“Miss Achsah and Miss Thyrza are both quite well.”

What was the name of the first one? The stupid woman had said it so quickly. However, she had got the name of one. Thyrza—Thyrza. She must not forget it again.

The elderly maid left Nancy and Letizia in a sombre square room overcrowded with ponderous furniture and papered with dull red flock. On the overmantel was a black marble clock with an inscription setting forth that it was presented to Caleb Fuller, Esquire, by his devoted employees on the occasion of his twenty-first birthday. But did she not remember that Caleb had sacked all his employees on that auspicious occasion? Perhaps he had not liked the gift, she thought with a smile. Above the clock hung a large steel engraving of what Nancy at first imagined was intended to represent the Day of Judgment; but on examining the title she found that it was a picture of the firework-display by Messrs. Fuller and Son in Hyde Park on the occasion of the National Thanksgiving for the recovery of H. R. H. the Prince of Wales.

“Why does this room smell like blot-paper, muvver?” Letizia inquired.

“Now, darling, I beg of you not to ask any more questions at all. Will you be kind to mother and do that?”

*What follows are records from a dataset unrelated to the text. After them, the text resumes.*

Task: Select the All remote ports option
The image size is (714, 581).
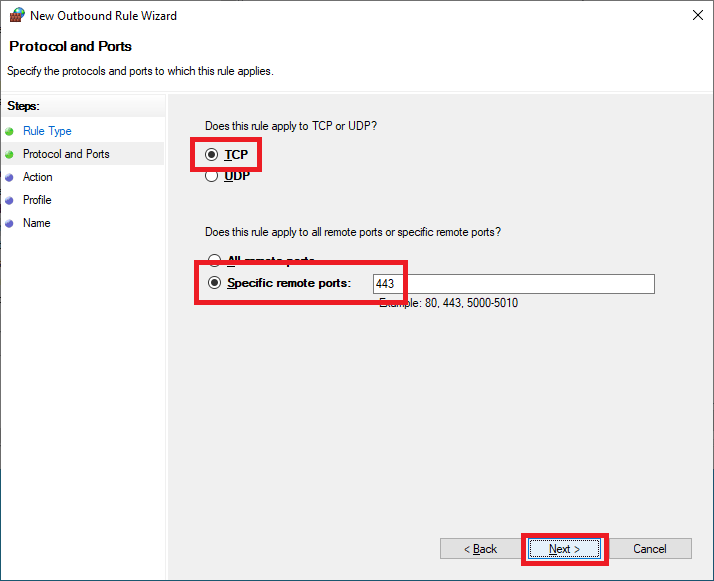Action: (x=212, y=261)
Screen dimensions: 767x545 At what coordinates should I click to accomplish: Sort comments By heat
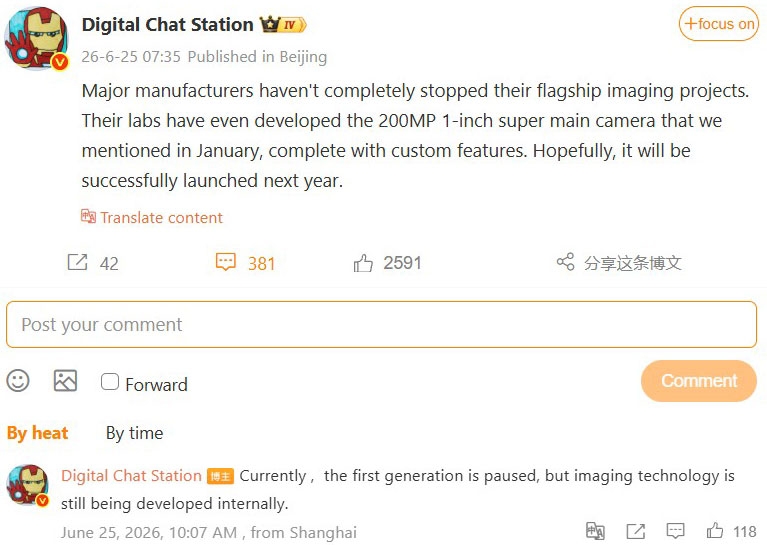point(38,433)
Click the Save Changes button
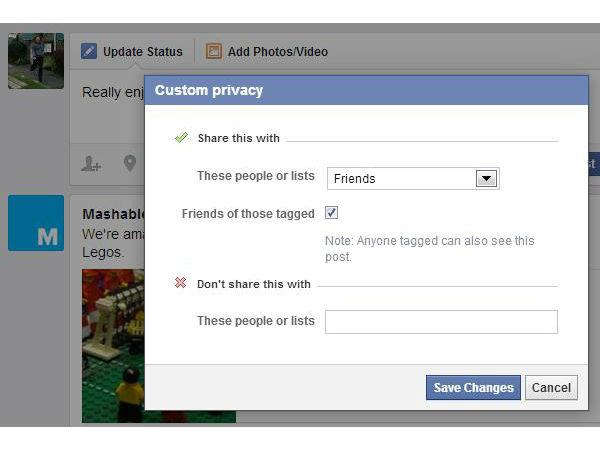 tap(473, 388)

Letizia wriggled one fat leg against the other for a moment.

“Yes,” she whispered at last resignedly.

“There’s a pet,” said Nancy, lifting her on a mahogany chair, the seat of which was covered with horsehair.

“Ouch!” Letizia exclaimed, rubbing her leg. “It’s all fistles, and where my drawses have gone away and left a piece of my leg the fistles have bitten it. Your drawses don’t go away and leave a piece of your leg. So the fistles don’t bite you.”

At this moment the heavy door opened quietly to admit Caleb Fuller, a plump-faced young man with brown curly hair and a smile of such cordial and beaming welcome that Nancy’s heart sank, for of course he would be delighted to accept the responsibility of Letizia’s upbringing.